*** Records supplied ***

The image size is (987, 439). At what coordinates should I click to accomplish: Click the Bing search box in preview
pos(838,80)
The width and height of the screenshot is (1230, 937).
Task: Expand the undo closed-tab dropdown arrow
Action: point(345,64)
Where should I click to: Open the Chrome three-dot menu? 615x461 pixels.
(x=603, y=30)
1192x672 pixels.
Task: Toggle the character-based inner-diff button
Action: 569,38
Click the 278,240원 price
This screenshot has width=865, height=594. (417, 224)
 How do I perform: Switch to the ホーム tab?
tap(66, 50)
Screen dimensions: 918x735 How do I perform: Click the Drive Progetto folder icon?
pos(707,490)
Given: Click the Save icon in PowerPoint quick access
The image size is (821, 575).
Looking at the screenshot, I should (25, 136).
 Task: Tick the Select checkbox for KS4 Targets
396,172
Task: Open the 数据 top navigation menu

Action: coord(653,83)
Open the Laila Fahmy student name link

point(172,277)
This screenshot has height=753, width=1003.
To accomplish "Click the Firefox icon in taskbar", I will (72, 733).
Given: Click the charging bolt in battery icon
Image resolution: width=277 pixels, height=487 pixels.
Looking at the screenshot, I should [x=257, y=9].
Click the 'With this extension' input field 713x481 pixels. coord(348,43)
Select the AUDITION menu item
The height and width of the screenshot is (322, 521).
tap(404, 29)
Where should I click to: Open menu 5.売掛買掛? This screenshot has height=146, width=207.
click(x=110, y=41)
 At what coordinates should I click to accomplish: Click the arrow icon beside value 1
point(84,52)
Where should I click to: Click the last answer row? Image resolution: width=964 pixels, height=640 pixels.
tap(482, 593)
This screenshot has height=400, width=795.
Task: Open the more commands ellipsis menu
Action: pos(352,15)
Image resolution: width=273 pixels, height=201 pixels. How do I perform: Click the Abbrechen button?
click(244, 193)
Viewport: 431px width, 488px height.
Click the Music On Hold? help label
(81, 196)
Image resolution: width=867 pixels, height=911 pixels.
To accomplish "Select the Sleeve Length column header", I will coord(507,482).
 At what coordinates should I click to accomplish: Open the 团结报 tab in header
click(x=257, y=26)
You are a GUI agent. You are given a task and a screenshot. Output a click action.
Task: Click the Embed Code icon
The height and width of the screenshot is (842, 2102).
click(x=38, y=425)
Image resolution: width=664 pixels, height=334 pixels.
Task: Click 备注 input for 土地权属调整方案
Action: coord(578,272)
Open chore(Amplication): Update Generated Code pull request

***

Task instructions:
Starting with the line above that holds "Image resolution: width=867" and stopping with the line that holds "Task: Click the Embed Code icon", reproduce each line exactly, omitting all other lines.

Solution:
Image resolution: width=867 pixels, height=911 pixels.
To accomplish "Select the Sleeve Length column header", I will coord(507,482).
 At what coordinates should I click to accomplish: Open the 团结报 tab in header
click(x=257, y=26)
You are a GUI agent. You are given a task and a screenshot. Output a click action.
Task: Click the Embed Code icon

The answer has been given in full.